Julian Fellowes, creator of the hit British series “Downton Abbey,” provides a fresh look at the great Titanic disaster with a special focus on the ship’s rigid class system, from the upper decks to the depth of steerage.
The four-part mini-series will portray the ship “in a way that other versions haven’t been,” Fellowes told London’s Daily Mail newspaper. Fascination with the disaster has only intensified since the wreck was found on the sea floor in 1985.
Director James Cameron used the ship as a backdrop for a love story between an upper class passenger and a brash young immigrant. “We, right from the start, set out to tell the story of the whole ship,” Fellowes said.
In sort of an “Upstairs, Downstairs” on the high seas, the series will examine what life was like for the upper crust passengers, second and third class passengers and the ship’s officers and crew.
Judging from newly released promo clips, there will be lots of staring down noses as the well-to-do rub shoulders with the downtrodden seeking a better life in America.
The ship was declared unsinkable when it was built, one of two colossal passenger vessels. On its maiden voyage to New York in 1912, its captain tried to set a trans-Atlantic speed record.

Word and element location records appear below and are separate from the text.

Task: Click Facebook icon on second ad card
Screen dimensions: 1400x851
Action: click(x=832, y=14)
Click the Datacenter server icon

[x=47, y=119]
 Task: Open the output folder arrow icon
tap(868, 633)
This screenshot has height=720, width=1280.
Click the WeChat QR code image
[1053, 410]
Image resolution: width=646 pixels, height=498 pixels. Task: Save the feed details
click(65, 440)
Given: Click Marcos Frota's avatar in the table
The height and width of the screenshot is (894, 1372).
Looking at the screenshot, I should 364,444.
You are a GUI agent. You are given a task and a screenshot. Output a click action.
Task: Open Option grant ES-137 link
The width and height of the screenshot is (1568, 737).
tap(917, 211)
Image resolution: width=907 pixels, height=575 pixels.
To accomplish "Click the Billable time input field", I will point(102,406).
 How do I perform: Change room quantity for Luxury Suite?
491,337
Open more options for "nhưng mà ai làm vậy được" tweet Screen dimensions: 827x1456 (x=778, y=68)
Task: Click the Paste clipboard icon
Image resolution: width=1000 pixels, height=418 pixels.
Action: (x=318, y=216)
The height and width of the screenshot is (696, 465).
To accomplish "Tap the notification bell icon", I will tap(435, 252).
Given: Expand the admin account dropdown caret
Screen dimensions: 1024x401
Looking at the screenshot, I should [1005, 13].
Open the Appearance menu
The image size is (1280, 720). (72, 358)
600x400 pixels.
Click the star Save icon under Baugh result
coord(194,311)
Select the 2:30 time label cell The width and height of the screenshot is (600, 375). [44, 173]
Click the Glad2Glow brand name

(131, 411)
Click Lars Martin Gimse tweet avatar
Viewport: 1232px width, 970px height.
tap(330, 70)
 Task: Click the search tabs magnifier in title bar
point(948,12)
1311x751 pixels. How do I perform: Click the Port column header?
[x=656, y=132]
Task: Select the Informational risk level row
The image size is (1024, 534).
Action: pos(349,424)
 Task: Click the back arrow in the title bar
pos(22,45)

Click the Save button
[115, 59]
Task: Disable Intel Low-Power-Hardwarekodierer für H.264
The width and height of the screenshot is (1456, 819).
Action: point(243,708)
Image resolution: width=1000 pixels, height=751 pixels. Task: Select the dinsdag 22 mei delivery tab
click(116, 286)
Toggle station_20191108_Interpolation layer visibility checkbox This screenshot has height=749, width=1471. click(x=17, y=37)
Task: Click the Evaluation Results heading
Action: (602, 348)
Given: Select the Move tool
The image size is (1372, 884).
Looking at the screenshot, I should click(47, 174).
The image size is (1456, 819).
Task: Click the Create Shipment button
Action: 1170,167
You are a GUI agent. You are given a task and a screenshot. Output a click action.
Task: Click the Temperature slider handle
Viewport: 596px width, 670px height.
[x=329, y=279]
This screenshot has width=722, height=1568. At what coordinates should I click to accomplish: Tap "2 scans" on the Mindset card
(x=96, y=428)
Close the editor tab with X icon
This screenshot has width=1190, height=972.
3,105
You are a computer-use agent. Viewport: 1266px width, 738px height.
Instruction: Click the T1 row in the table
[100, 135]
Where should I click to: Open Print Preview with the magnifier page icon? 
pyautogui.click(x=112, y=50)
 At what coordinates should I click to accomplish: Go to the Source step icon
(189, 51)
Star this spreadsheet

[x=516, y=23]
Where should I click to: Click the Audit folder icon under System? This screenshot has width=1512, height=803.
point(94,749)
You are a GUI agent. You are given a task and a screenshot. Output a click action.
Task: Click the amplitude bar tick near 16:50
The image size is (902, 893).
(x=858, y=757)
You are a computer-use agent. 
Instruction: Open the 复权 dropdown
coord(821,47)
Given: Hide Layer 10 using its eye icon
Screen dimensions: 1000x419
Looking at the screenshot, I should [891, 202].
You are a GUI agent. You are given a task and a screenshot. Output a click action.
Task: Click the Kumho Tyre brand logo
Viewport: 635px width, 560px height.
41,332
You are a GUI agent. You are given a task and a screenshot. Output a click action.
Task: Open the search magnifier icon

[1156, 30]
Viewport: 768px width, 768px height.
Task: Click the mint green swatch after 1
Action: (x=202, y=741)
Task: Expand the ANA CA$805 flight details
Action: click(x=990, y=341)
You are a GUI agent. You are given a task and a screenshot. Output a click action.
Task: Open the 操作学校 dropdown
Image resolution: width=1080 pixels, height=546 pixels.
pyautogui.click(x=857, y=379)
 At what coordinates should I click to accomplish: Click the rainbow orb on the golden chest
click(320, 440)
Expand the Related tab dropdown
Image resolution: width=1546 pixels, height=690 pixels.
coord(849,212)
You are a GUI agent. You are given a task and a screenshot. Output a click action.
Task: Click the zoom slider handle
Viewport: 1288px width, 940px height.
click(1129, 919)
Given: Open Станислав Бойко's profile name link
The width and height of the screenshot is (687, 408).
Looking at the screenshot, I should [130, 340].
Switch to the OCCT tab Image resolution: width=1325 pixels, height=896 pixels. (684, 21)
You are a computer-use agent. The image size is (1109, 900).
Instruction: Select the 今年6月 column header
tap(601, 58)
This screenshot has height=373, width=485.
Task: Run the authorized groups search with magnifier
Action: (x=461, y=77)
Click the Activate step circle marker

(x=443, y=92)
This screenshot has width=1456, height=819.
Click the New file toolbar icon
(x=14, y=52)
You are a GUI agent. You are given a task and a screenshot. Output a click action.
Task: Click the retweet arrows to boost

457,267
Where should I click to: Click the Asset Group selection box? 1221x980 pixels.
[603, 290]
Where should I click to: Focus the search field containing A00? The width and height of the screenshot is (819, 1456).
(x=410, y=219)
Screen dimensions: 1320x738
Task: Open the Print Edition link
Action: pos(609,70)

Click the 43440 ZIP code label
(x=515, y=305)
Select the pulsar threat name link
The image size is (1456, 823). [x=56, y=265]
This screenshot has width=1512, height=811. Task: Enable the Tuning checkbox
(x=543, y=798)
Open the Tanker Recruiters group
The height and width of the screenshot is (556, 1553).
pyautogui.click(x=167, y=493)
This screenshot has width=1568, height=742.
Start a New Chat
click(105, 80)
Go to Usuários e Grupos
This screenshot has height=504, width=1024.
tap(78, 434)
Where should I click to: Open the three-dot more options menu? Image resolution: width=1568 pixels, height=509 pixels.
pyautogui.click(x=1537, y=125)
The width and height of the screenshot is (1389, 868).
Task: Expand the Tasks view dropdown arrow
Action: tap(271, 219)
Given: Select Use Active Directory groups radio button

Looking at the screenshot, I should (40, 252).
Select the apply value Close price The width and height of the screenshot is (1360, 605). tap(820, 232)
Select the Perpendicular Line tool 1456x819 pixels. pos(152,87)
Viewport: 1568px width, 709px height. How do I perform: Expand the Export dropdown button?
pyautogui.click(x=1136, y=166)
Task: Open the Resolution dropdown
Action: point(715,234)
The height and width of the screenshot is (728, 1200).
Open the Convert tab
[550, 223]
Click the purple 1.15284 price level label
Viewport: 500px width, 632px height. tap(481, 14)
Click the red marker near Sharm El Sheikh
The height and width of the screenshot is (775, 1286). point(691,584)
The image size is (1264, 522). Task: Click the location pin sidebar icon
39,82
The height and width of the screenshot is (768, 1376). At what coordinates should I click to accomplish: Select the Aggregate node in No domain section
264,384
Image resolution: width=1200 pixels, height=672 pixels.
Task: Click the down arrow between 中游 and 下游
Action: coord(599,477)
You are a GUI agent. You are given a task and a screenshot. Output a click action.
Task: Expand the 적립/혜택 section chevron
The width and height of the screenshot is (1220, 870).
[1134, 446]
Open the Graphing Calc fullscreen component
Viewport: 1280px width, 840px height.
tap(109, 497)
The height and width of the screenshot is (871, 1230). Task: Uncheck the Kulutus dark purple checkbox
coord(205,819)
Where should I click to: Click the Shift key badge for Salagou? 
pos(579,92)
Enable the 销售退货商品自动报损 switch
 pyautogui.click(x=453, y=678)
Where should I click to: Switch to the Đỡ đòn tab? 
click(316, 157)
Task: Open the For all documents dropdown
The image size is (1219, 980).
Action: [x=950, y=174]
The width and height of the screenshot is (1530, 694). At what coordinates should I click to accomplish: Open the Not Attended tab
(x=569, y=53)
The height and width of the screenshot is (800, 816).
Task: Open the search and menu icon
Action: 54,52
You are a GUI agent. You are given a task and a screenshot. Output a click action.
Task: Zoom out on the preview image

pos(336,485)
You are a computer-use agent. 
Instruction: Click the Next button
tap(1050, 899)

The ship sailed into a North Atlantic ice field and struck an iceberg shortly before midnight on Apr. 14. There were 1320 passengers and 907 crew on board, and only 705 survived.
The ship did not have enough lifeboats for all aboard and in the ensuing panic many sailed off half empty. The rigid class system kept hundreds of passengers locked below deck until it was too late.
The mini-series will premiere on the 100th anniversary of the ship’s sinking on Apr. 15, 1912. The first episode will premiere Sat., Apr. 14 at 8:00 p.m. EST on ABC. The first three parts will air followed by the conclusion on Sundy Apr. 15.